A court decision can force Lyft to classify drivers as employees instead of independent contractors. There are also concerns about whether Lyft could maintain the huge number of drivers needed to provide rides at an icon and whether city regulators would continue to surrender increasingly crowded streets and slow down space for an investor-funded Silicon Valley tech powerhouse in its pursuit of profitability.

"Given the quiet period, we do not fall to comment," said lift spokeswoman Alexandra LaManna, who referred to the companies' typically tight run-up to an IPO.

However, some warned against reading too much into the risks Lyft revealed in front of his rival as a result of his decision to go public before Uber.

There were some positive news stored in Lyft's information.
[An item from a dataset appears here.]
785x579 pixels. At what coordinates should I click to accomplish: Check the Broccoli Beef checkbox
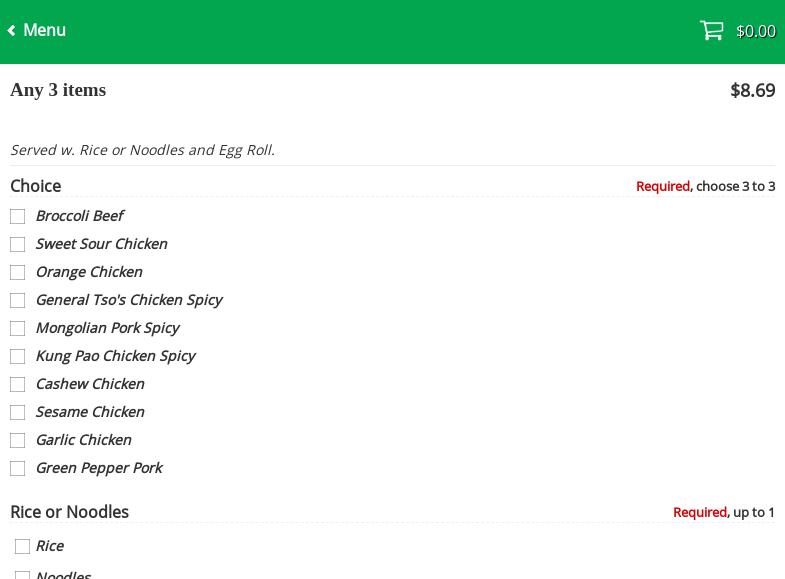click(18, 216)
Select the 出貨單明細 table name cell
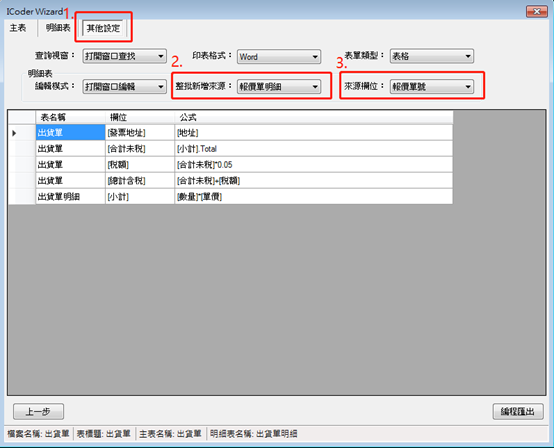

Its revenues and marketer both had jumped significantly in the wake of Uber's repeated PR disasters, culminating in the departure of the riding giant's founder and CEO Travis Kalanick. Lift said its market share was nearly 40 percent in December, almost doubling its share two years earlier. In the meantime, revenue has jumped more than six times from $ 343 million in 2016 to $ 2.2 billion in 2018, although annual losses also increased by over $ 200 million during that period.

Santosh Rao, research director of Manhattan Venture Partners, said such revelations are routine for large corporations ahead of their public offerings, and said getting up to the level of an "existential" threat. He looked like the information on the warnings on a Tylenol brand.

"You shouldn't take it easy, but if you balance it with the reward, the risk amount is quite balanced," he said. "The risks are there, but I think the rewards are much better," said Rao, whose company includes lifting one of the funds it manages.

But Ritter says it's not likely a case that the potential lack of profitability is so prominent. The information highlights the many uncertainties surrounding the business model, which are at least unconscious.

"You certainly know it's a very big risk," he said. "There is no guarantee that Lift will not collapse."

The ride-hailing model requires some sort of suspension of disbelief, analysts say. Not only will investors accept that Lyft is able to maintain drivers and riders – and growth in both segments – but also that it will knock out or remain competitive with Uber. Finally, it requires a conviction that regulators will not step in if the lift is tied to road load or negative consequences for the cities, and the autonomous future that it emits will really work.

"Endgame you have to believe is so unhelpful in my heart – it is definitely the end of the unicorns," said Nicholas Farhi, a partner of OC & C strategy consultants, focusing on ride-hailing apps. "It's hard for me to think of a rational reason why people would invest in this."